== 任务要求 ==
能否把下面这篇讲YOLOv3转caffemodel的文章中，从“最终可以正常测试转化过来的c”到“net_info = cfg2prototxt(cfgfile)”的这一段一字不改地返回？

== 原文节选 ==
________________________________________
关于YOLOv3转为caffemodel中一点问题

首先,我参考https://blog.csdn.net/Chen_yingpeng/article/details/80692018提供的yolov3_darknet2caffe.py脚本实现了darknet-yolov3到caffemodel的转化,得到了prototxt和caffemodel。

但是,我在编译Chen提供的caffe-yolov3时,由于server上并没有sudo权限,也无法安装opencv3,故无法编译成功,为此根据之前使用caffe下的MobileNet-YOLOv3,我使用https://github.com/eric612/MobileNet-YOLO中提供的ssd_detect.cpp/yolo_detect.cpp(博主之前已经对MobileNet-YOLO已经使用cmake完全编译通了)进行测试(当然,其中根据博主的需求已经更改了一些相关code)

需要注意的是使用MobileNet-YOLO提供的ssd_detect.cpp需要将Chen提供转化过来的yolov3.prototxt做一定的修改,即要添加相应的yolo层和最后的detection_out层,具体可参考该框架中给出的prototxt文件修改。

最终可以正常测试转化过来的caffemodel,经过demo测试,结果也还正常,但是我们在专用的数据集中测试具体的指标时,发现对traffic sign的recall相对于darknet下差了很多,经过show图片发现caffemodel会把蓝色的traffic sign检出而忽略红色的,增加了训练数据之后情况稍微好转,但仍然严重。

为此,我debug了Chen提供的convert python代码,其中weights值转化的部分如下(整个code最主要的部分):

def darknet2caffe(cfgfile, weightfile, protofile, caffemodel):
    net_info = cfg2prototxt(cfgfile)
    save_prototxt(net_info , protofile, region=False)

    net = caffe.Net(protofile, caffe.TEST)
    params = net.params

    blocks = parse_cfg(cfgfile)

    #Open the weights file
    fp = open(weightfile, "rb")

    #The first 4 values are header information 
    # 1. Major version number
    # 2. Minor Version Number
    # 3. Subversion number 
    # 4. IMages seen 
    header = np.fromfile(fp, dtype = np.int32, count = 5)

    #fp = open(weightfile, 'rb')
    #header = np.fromfile(fp, count=5, dtype=np.int32)
    #header = np.ndarray(shape=(5,),dtype='int32',buffer=fp.read(20))
    #print(header)
    buf = np.fromfile(fp, dtype = np.float32)
    #print(buf)
    fp.close()

    layers = []
    layer_id = 1
    start = 0
    for block in blocks:
        if start >= buf.size:
            break

        if block['type'] == 'net':
            continue
        elif block['type'] == 'convolutional':
            batch_normalize = int(block['batch_normalize'])
________________________________________
== 所给材料 ==

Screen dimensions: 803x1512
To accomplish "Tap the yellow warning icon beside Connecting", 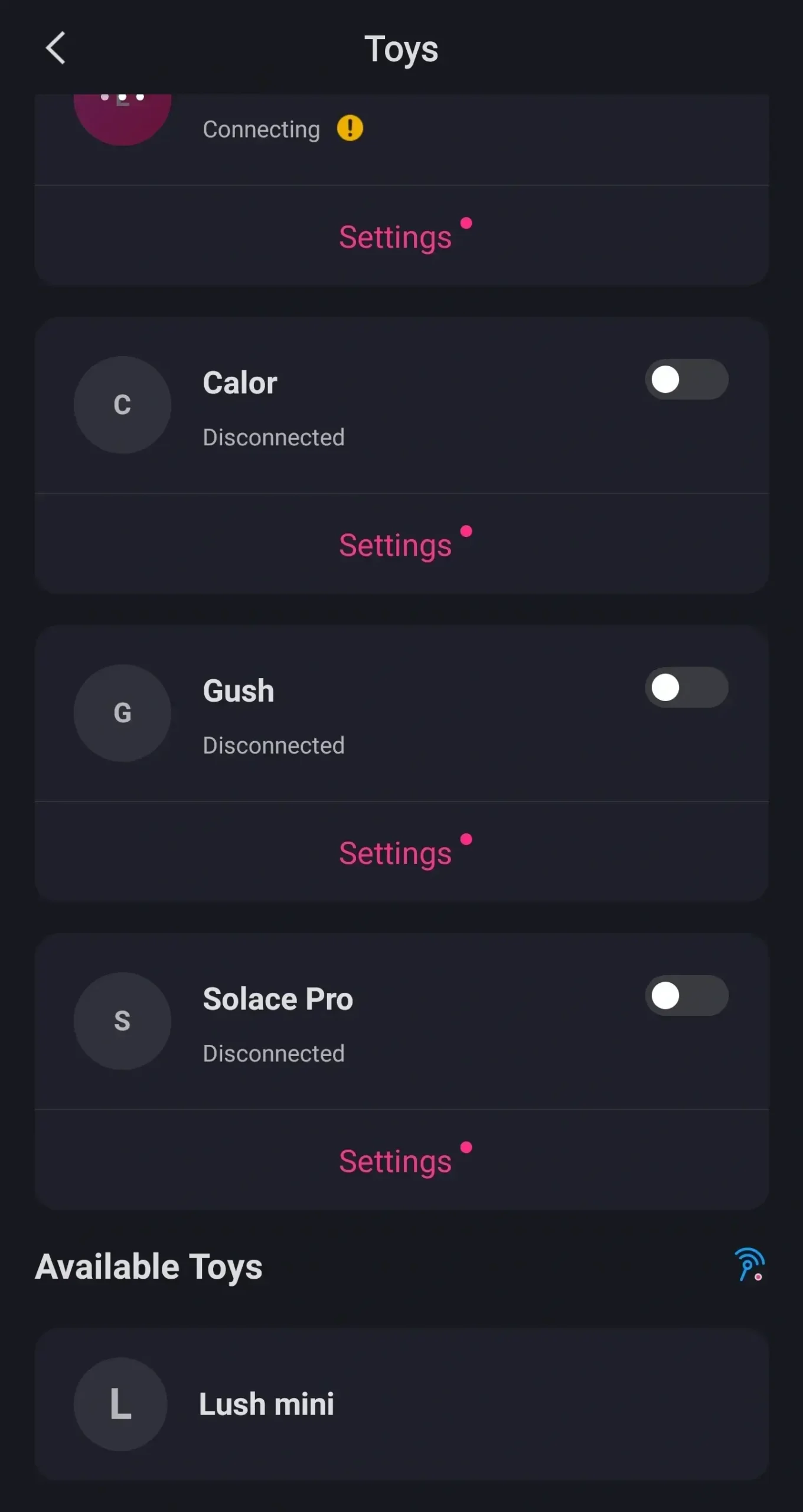I will pyautogui.click(x=350, y=128).
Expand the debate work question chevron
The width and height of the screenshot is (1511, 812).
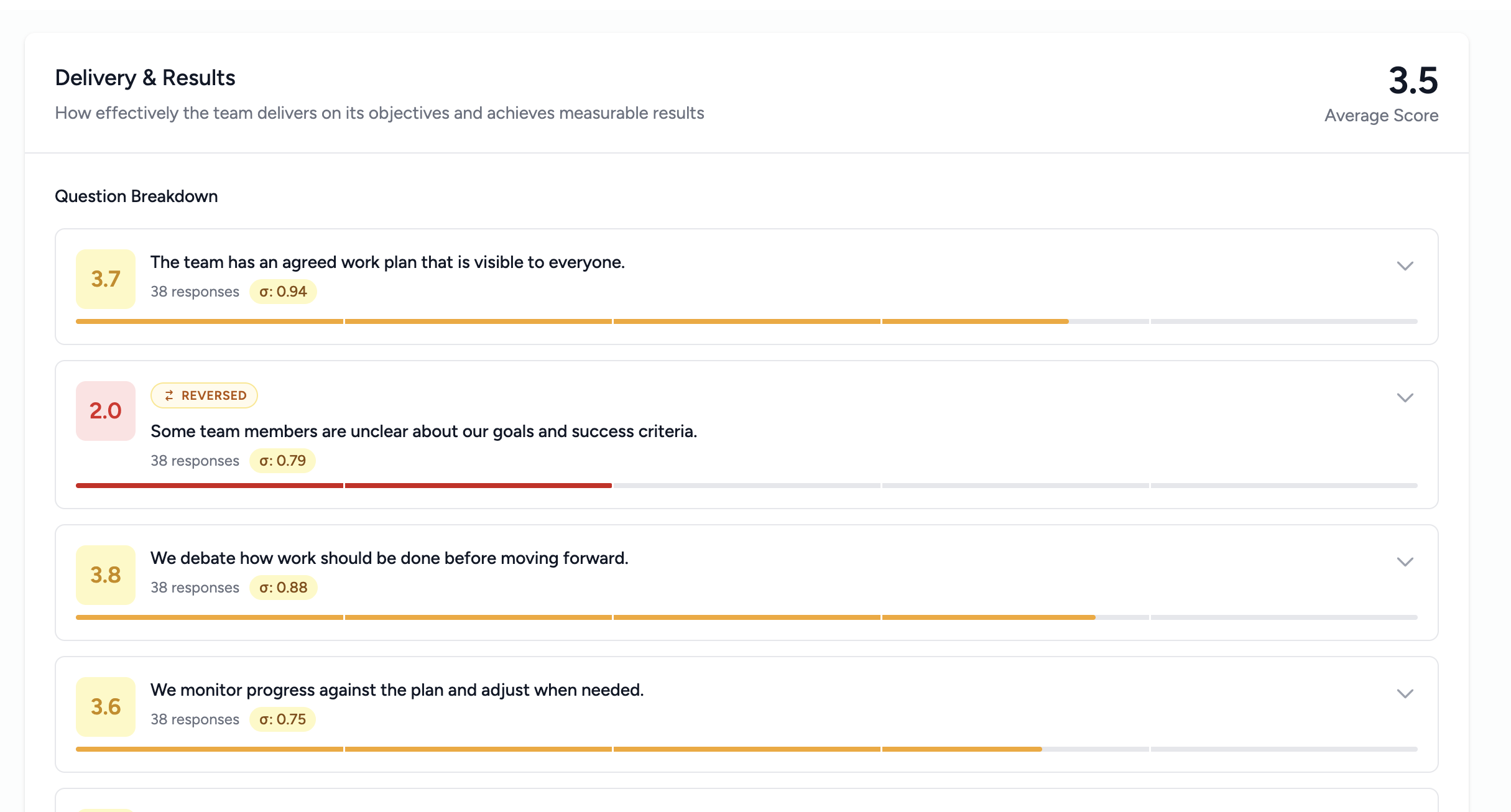(x=1405, y=562)
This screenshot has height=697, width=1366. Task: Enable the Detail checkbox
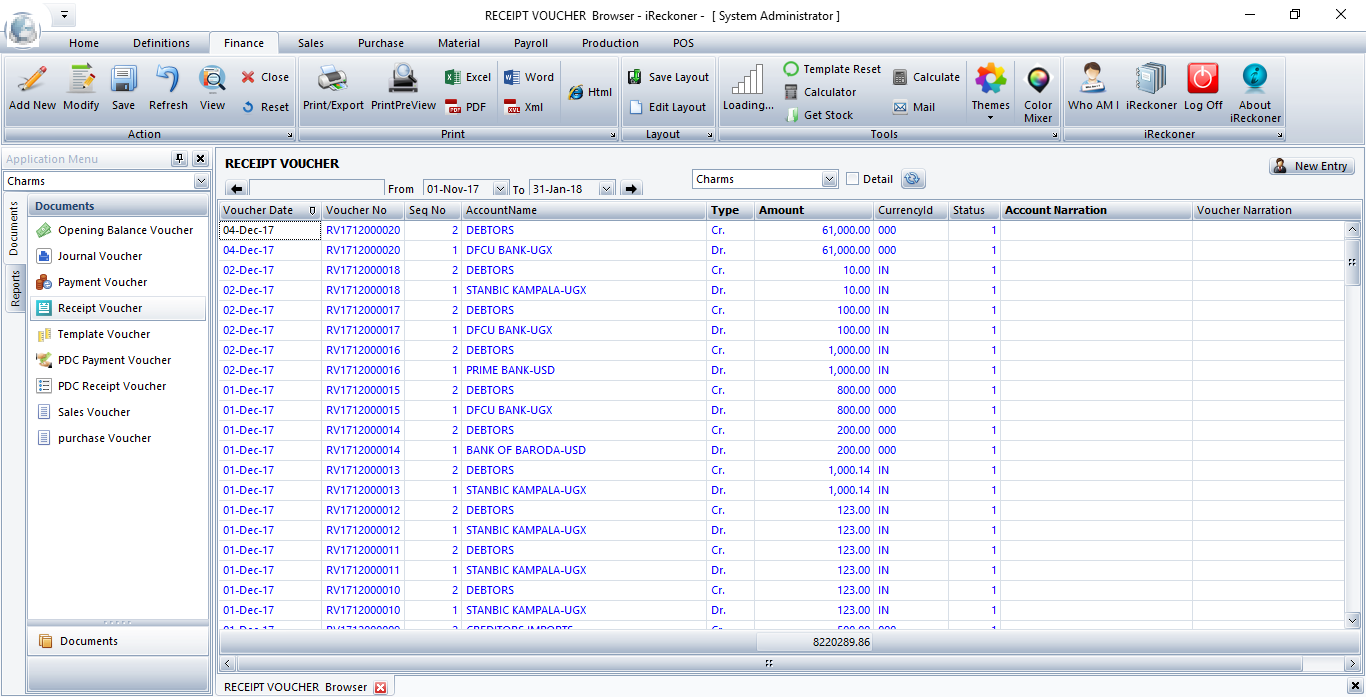(853, 179)
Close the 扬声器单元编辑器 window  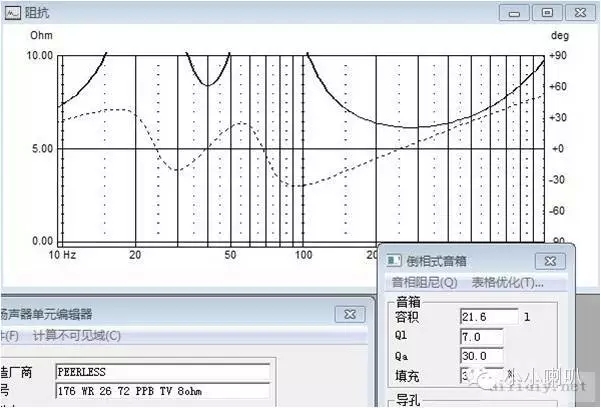[x=349, y=313]
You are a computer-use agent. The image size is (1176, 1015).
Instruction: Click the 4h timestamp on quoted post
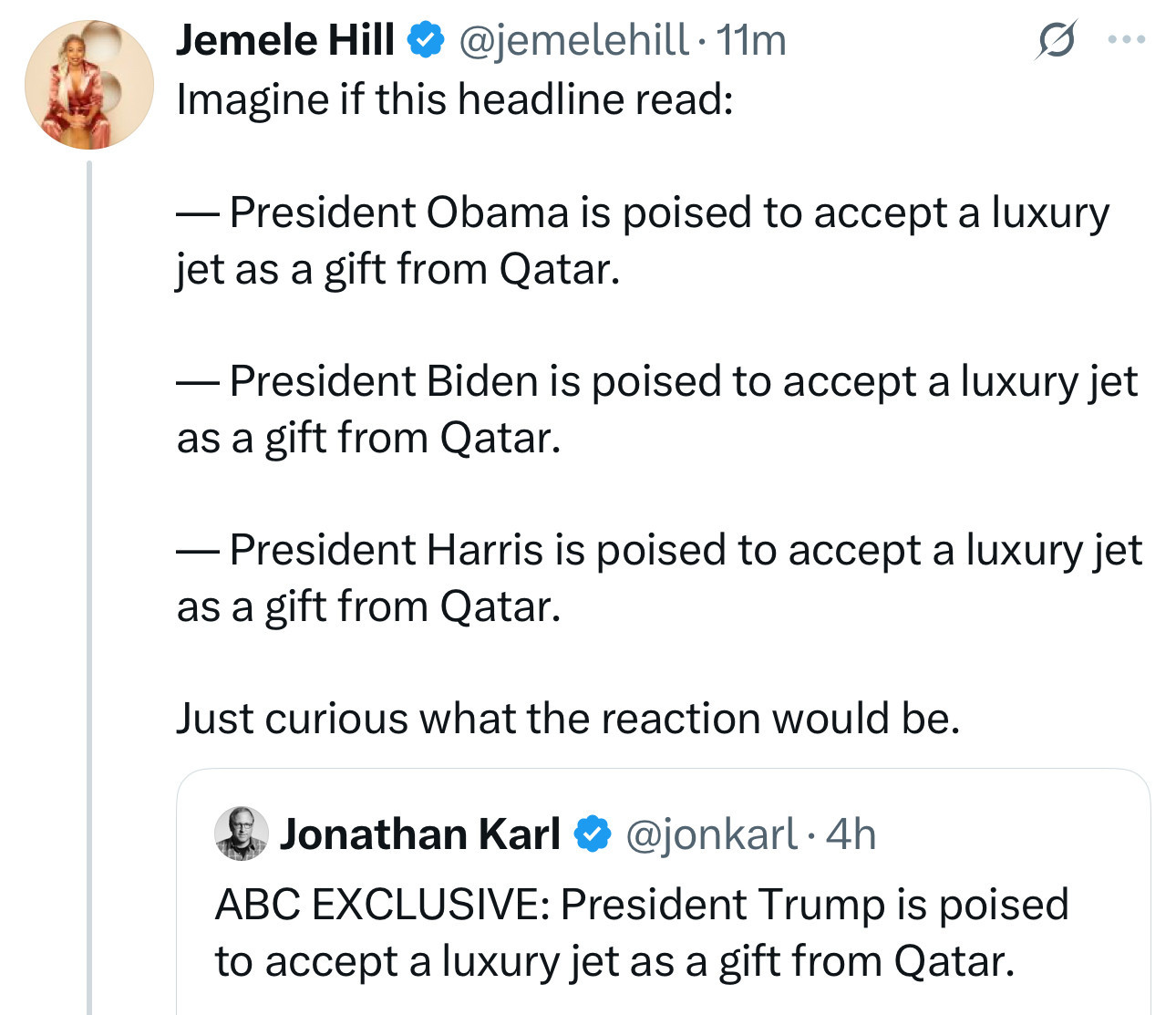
________________________________________
== 本题作答 ==
最终可以正常测试转化过来的caffemodel,经过demo测试,结果也还正常,但是我们在专用的数据集中测试具体的指标时,发现对traffic sign的recall相对于darknet下差了很多,经过show图片发现caffemodel会把蓝色的traffic sign检出而忽略红色的,增加了训练数据之后情况稍微好转,但仍然严重。

为此,我debug了Chen提供的convert python代码,其中weights值转化的部分如下(整个code最主要的部分):

def darknet2caffe(cfgfile, weightfile, protofile, caffemodel):
    net_info = cfg2prototxt(cfgfile)